» **EXERCISE GOAL**:
Only a number is wanted here: the count of lines in the entries below that contain the word "right".

── DATA FOR REVIEW

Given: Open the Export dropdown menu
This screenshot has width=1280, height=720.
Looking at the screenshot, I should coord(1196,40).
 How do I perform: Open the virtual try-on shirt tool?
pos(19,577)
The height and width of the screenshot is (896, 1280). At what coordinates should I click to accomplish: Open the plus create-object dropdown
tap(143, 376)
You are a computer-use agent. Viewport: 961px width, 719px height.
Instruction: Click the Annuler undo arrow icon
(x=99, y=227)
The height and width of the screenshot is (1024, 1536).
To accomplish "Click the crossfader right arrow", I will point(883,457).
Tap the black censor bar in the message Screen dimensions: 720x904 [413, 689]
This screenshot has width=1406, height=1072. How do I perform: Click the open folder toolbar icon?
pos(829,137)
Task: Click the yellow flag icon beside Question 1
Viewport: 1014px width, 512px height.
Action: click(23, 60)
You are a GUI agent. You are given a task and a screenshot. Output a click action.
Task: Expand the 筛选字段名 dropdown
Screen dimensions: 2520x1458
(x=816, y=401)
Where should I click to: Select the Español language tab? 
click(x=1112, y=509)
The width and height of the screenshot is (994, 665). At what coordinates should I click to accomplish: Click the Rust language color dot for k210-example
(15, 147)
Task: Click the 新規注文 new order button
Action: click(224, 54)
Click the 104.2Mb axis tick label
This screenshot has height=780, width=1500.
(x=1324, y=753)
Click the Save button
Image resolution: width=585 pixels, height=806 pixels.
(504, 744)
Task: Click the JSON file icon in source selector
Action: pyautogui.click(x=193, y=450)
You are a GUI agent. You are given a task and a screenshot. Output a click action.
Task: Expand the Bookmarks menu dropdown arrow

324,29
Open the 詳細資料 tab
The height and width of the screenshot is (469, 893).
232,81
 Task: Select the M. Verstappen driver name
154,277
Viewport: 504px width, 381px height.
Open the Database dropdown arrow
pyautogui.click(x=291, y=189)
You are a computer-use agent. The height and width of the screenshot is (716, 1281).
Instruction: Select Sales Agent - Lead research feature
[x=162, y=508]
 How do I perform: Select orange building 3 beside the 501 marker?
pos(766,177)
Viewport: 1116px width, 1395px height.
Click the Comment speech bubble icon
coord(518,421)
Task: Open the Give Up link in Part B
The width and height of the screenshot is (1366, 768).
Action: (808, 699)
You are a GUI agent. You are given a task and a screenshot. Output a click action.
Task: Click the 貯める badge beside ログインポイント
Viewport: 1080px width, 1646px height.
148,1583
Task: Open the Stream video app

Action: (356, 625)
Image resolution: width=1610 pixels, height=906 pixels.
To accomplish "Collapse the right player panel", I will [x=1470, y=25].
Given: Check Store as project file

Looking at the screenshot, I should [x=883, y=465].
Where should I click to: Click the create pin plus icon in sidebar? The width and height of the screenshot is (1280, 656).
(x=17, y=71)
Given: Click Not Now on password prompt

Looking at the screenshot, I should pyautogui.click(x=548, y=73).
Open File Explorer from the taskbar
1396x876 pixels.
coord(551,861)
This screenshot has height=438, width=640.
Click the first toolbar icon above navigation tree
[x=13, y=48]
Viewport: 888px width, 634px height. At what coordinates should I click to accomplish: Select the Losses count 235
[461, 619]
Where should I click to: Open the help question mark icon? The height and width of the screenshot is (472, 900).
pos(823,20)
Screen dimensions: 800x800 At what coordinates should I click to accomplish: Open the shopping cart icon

────

» **FINISHED TASK**:
2